● WHAT IS REQUIRED:
Extract the records below word for word and ignore the images.

● DATA SECTION:
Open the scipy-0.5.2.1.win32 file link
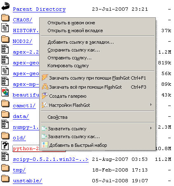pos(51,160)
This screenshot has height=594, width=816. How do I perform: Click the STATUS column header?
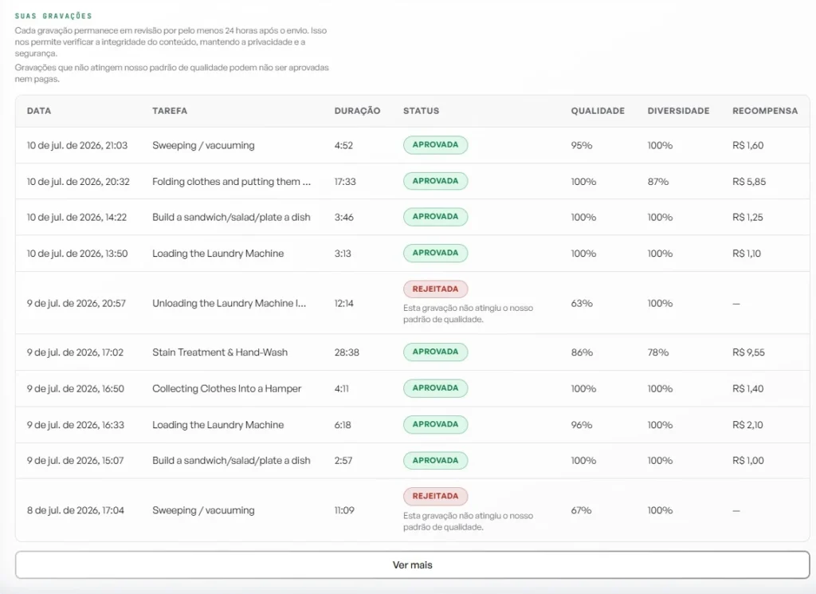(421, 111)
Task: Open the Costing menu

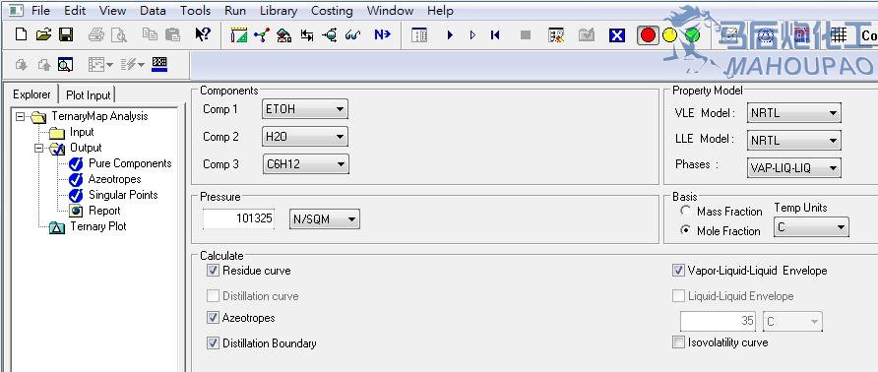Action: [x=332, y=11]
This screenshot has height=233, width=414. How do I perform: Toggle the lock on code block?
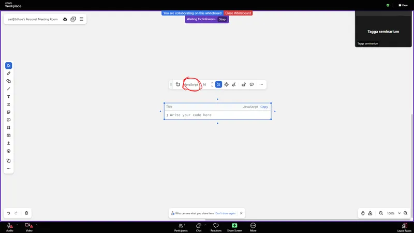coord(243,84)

● REPLY:
Open the scipy-0.5.2.1.win32 file link
pos(51,160)
This screenshot has height=594, width=816. How do I perform: Click the STATUS column header?
(421, 111)
Task: Open the Costing menu

Action: [x=332, y=11]
This screenshot has height=233, width=414. How do I perform: Toggle the lock on code block?
coord(243,84)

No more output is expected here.